TASK GOAL – Repeat the records in full. No pictures belong in the copy.

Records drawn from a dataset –
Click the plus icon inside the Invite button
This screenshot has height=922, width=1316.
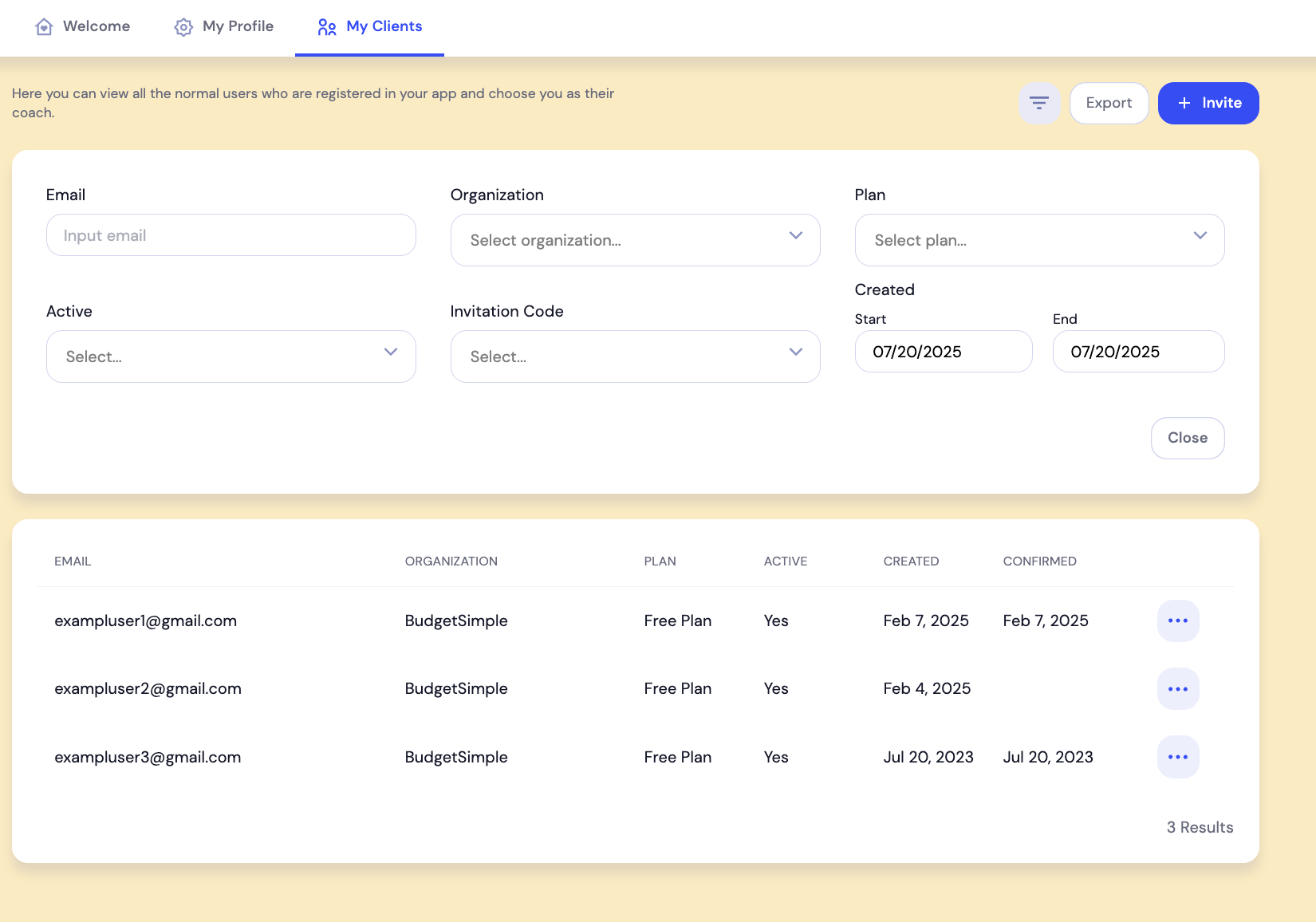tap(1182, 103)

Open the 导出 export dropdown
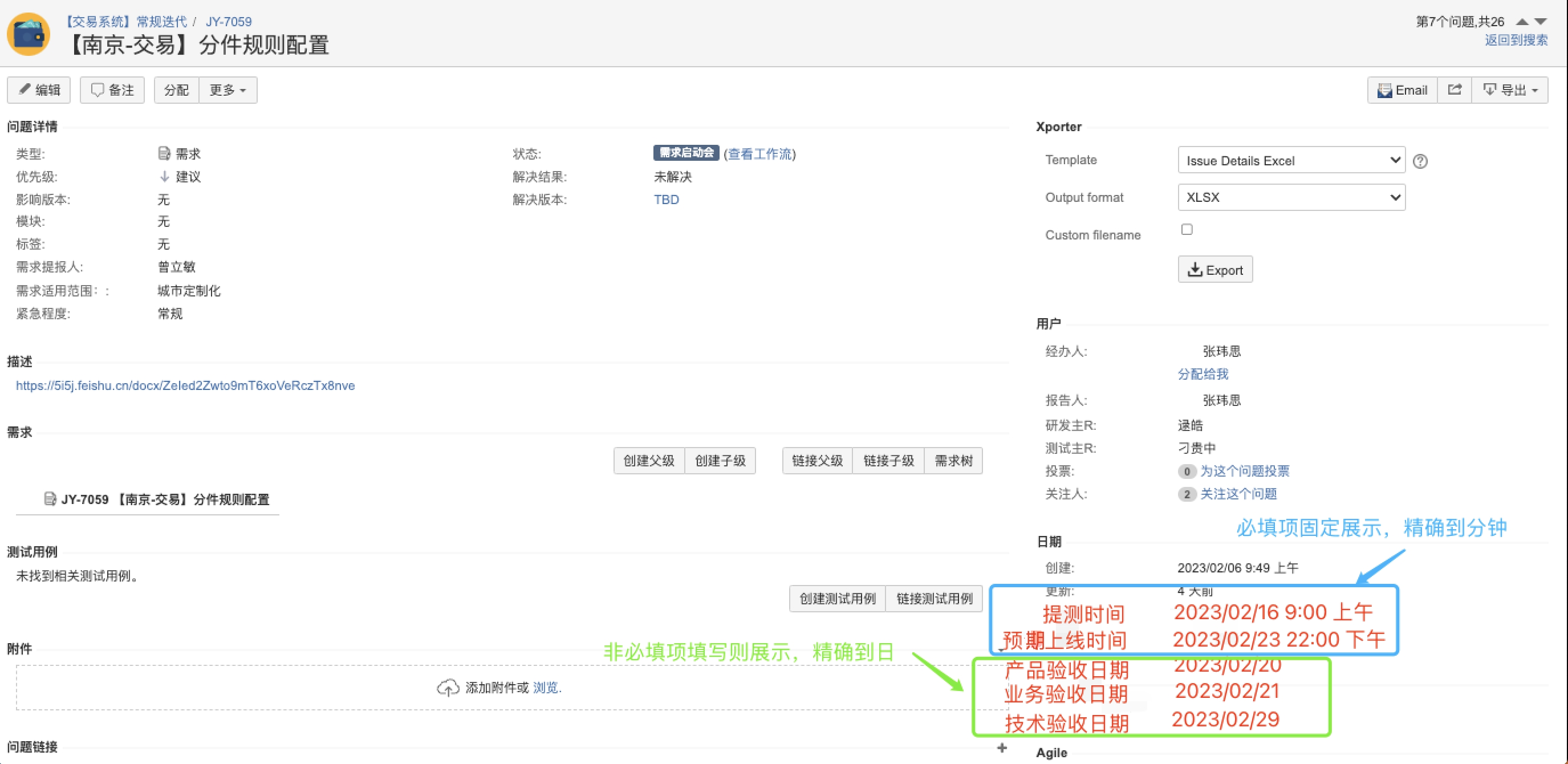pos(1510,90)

RESPONSE BOX –
Click the plus icon inside the Invite button
This screenshot has height=922, width=1316.
tap(1182, 103)

Open the 导出 export dropdown
pos(1510,90)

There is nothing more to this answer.